Monday Market Commentary, Sept 28th, 2009: Where are Mortgage Rates Headed

by Alex Stenback on September 28, 2009

Monday Market Commentary is a weekly post on the week ahead in the mortgage market.  I’ve published this here since 2004 with one thought in mind:

Deciding when to lock your rate is not about knowing where rates are going, but about understanding the market, what has the potential to move rates and avoiding dumb risks.
Last Week: 
Mortgages last week were slightly improved, with 30 year fixed rates hovering at or around 5%, depending on the individual borrower and property level details.The big news, of course, was the Fed announcement that they will extend the deadline, but gradually phase-out the campaign to lower rates by carpet bombing the mortgage markets with billions of dollars.  I covered this in detail in a separate post Friday, but this means that rates will likely start their climb back toward 6% (or higher) in the coming months.In the short term, a weak economic outlook, saber-rattling in Iran, and the fact that the Fed will be purchasing mortgage backed bonds well into 2010 was enough to allow some minor improvement (.125%) to rates by the close on Friday.

This Week:
Now that the real estate market is giving bottoming signals, focus is shifting back to traditional/fundamental drivers of interest rates. In other words, we may start to see the return of Jobs and Inflation as a major force in moving interest rates.
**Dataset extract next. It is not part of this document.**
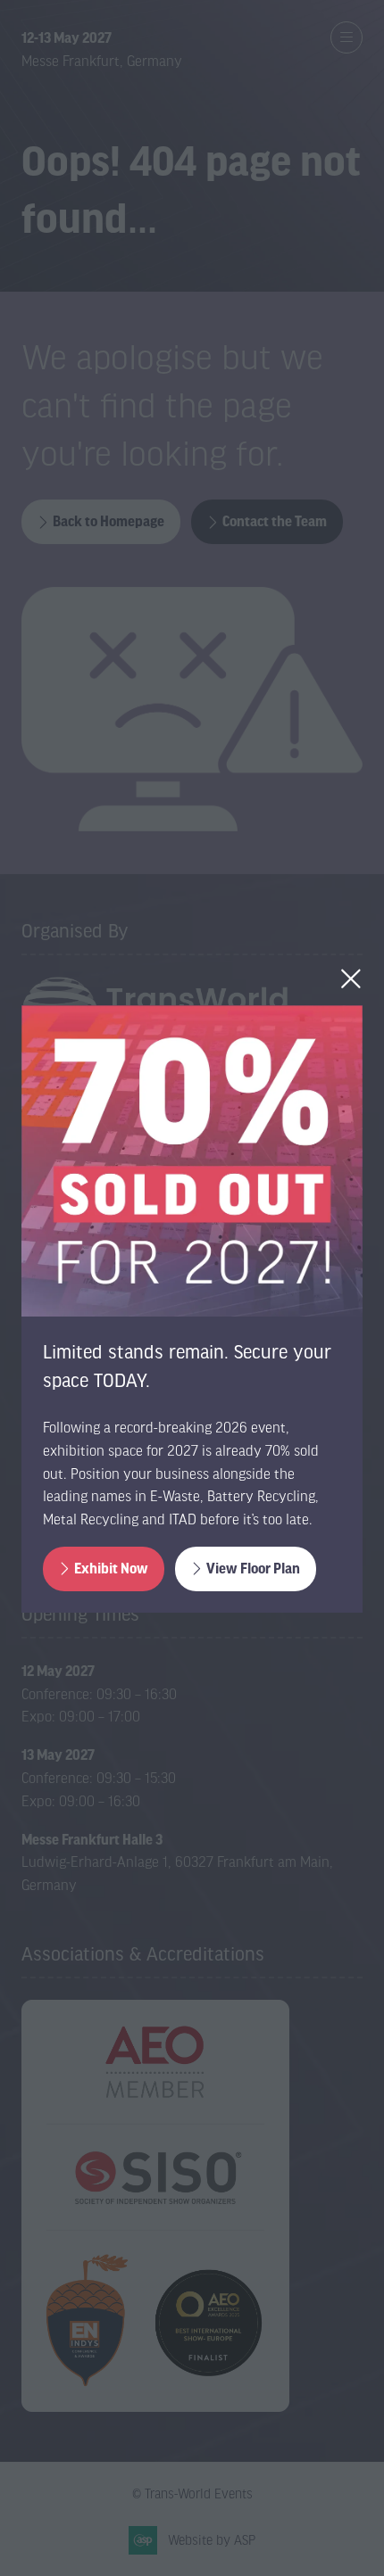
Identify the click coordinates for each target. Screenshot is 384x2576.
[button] (351, 978)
This means that Friday’s employment report will be closely watched, as will the PCE (personal consumption expenditures) component of the Personal Income and Outlays Report, which prints on Thursday at 8.30AM.  An improving employment picture or evidence of inflation will often push mortgage rates higher.

Beyond that, we also have the Chicago Purchasing Managers Index (which measures business conditions around Chicago as a proxy for national activity) and the ADP payroll report to contend with.  Chicago PMI is expected to be slightly improved, which could hurt rates.  The ADP is a notoriously unreliable “sneak preview” of the official employment report, but can move markets if it is a surprisingly strong (or weak) report, so bears watching.